TASK | Whatever the listing holds, output it without alteration.

RECORD SET below:

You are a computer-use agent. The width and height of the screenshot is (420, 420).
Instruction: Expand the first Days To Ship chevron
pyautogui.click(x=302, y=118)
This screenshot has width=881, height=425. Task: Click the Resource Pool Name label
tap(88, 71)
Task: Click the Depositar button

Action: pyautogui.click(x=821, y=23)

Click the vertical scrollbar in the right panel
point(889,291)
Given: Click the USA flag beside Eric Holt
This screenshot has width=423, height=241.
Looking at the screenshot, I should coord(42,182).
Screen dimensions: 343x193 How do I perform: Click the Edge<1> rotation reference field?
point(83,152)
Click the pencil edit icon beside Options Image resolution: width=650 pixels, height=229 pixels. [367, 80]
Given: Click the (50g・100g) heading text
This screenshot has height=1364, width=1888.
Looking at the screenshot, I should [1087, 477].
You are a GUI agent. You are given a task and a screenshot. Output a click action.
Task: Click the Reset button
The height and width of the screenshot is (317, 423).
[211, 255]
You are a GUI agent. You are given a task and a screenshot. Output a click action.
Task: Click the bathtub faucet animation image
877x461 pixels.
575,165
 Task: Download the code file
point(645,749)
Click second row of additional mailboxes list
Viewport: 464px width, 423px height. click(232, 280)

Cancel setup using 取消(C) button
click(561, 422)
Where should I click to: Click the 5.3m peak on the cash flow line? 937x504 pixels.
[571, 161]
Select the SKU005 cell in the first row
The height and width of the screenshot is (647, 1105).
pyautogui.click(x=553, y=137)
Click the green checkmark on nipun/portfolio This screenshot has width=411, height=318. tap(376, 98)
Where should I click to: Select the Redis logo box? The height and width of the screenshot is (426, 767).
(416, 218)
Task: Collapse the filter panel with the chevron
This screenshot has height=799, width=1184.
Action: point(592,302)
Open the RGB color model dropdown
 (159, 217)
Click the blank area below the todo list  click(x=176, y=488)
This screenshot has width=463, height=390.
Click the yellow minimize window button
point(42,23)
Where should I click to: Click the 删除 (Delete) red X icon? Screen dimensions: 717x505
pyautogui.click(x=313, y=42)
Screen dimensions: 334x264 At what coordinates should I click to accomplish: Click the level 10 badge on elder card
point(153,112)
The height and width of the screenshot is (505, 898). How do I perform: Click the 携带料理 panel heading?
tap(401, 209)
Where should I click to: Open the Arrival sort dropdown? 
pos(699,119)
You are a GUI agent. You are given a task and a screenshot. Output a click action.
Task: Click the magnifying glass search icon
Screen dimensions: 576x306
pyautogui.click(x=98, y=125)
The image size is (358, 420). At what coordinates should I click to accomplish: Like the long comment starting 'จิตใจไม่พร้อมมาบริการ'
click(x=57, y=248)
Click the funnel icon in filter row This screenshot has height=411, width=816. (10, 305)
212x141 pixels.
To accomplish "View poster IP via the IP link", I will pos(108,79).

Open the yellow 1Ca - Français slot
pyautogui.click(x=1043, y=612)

End of RECORD SET.

SOLUTION BELOW |
You are a computer-use agent. The width and height of the screenshot is (420, 420).
Instruction: Expand the first Days To Ship chevron
pyautogui.click(x=302, y=118)
This screenshot has width=881, height=425. Task: Click the Resource Pool Name label
tap(88, 71)
Task: Click the Depositar button

Action: pyautogui.click(x=821, y=23)

Click the vertical scrollbar in the right panel
point(889,291)
Given: Click the USA flag beside Eric Holt
This screenshot has width=423, height=241.
Looking at the screenshot, I should coord(42,182).
Screen dimensions: 343x193 How do I perform: Click the Edge<1> rotation reference field?
point(83,152)
Click the pencil edit icon beside Options Image resolution: width=650 pixels, height=229 pixels. [367, 80]
Given: Click the (50g・100g) heading text
This screenshot has height=1364, width=1888.
Looking at the screenshot, I should [1087, 477].
You are a GUI agent. You are given a task and a screenshot. Output a click action.
Task: Click the Reset button
The height and width of the screenshot is (317, 423).
[211, 255]
You are a GUI agent. You are given a task and a screenshot. Output a click action.
Task: Click the bathtub faucet animation image
877x461 pixels.
575,165
 Task: Download the code file
point(645,749)
Click second row of additional mailboxes list
Viewport: 464px width, 423px height. click(232, 280)

Cancel setup using 取消(C) button
click(561, 422)
Where should I click to: Click the 5.3m peak on the cash flow line? 937x504 pixels.
[571, 161]
Select the SKU005 cell in the first row
The height and width of the screenshot is (647, 1105).
pyautogui.click(x=553, y=137)
Click the green checkmark on nipun/portfolio This screenshot has width=411, height=318. tap(376, 98)
Where should I click to: Select the Redis logo box? The height and width of the screenshot is (426, 767).
(416, 218)
Task: Collapse the filter panel with the chevron
This screenshot has height=799, width=1184.
Action: point(592,302)
Open the RGB color model dropdown
 (159, 217)
Click the blank area below the todo list  click(x=176, y=488)
This screenshot has width=463, height=390.
Click the yellow minimize window button
point(42,23)
Where should I click to: Click the 删除 (Delete) red X icon? Screen dimensions: 717x505
pyautogui.click(x=313, y=42)
Screen dimensions: 334x264 At what coordinates should I click to accomplish: Click the level 10 badge on elder card
point(153,112)
The height and width of the screenshot is (505, 898). How do I perform: Click the 携带料理 panel heading?
tap(401, 209)
Where should I click to: Open the Arrival sort dropdown? 
pos(699,119)
You are a GUI agent. You are given a task and a screenshot. Output a click action.
Task: Click the magnifying glass search icon
Screen dimensions: 576x306
pyautogui.click(x=98, y=125)
The image size is (358, 420). At what coordinates should I click to accomplish: Like the long comment starting 'จิตใจไม่พร้อมมาบริการ'
click(x=57, y=248)
Click the funnel icon in filter row This screenshot has height=411, width=816. (10, 305)
212x141 pixels.
To accomplish "View poster IP via the IP link", I will pos(108,79).

Open the yellow 1Ca - Français slot
pyautogui.click(x=1043, y=612)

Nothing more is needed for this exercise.